**Directions**
An exact copy is needed of the lines from the one that contains "You are a computer-use agent." through the final line of the data below, with pictures left out.

**Material to process**
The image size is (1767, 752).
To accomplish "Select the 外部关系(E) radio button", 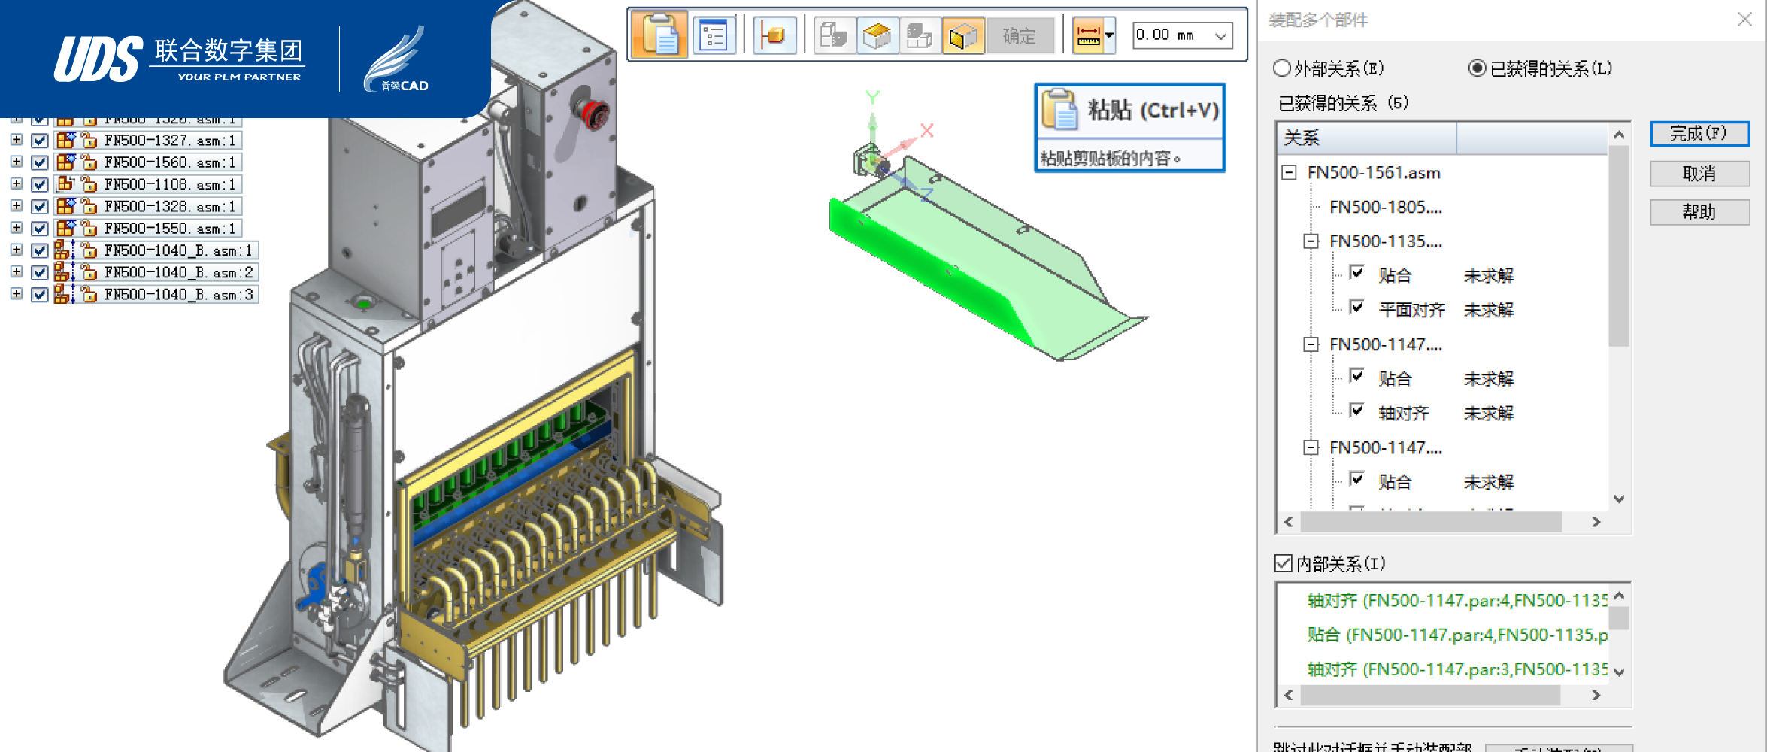I will click(1282, 68).
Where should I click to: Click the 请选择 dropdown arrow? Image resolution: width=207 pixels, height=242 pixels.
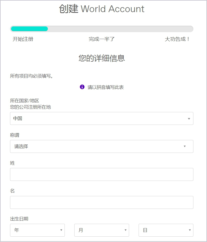pyautogui.click(x=185, y=146)
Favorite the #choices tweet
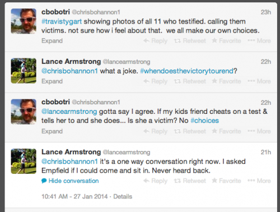 [x=226, y=131]
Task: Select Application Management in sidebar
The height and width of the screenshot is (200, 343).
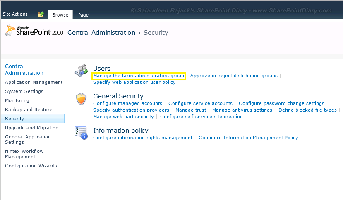Action: [34, 82]
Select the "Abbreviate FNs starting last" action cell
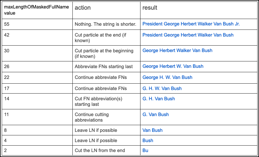Viewport: 259px width, 157px height. pos(104,67)
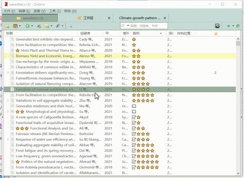
Task: Click the Add Attachment paperclip icon
Action: [59, 26]
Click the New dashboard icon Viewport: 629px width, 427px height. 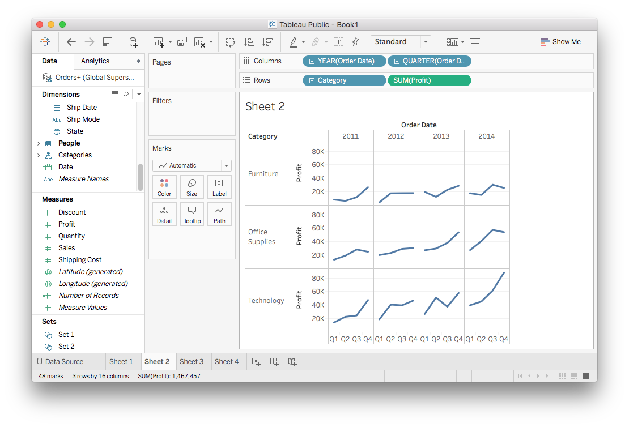[x=274, y=362]
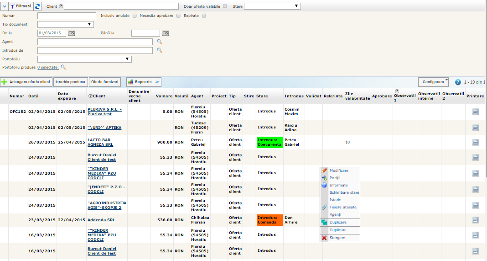Open the Stare dropdown
487x261 pixels.
273,6
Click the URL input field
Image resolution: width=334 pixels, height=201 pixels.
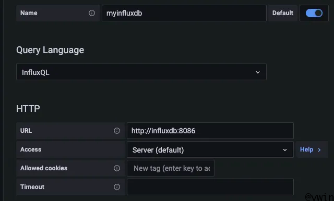pos(210,131)
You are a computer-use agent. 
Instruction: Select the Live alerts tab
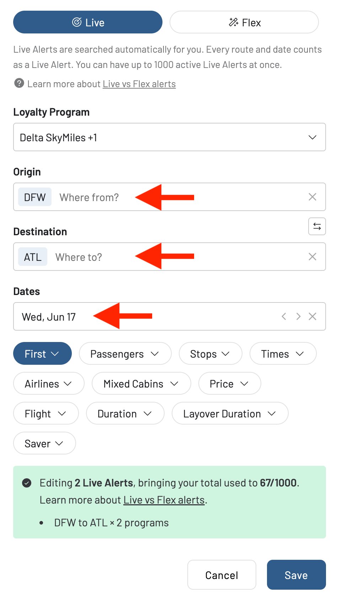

**Completed exercise**
You are a computer-use agent. 
Instruction: Select the Live alerts tab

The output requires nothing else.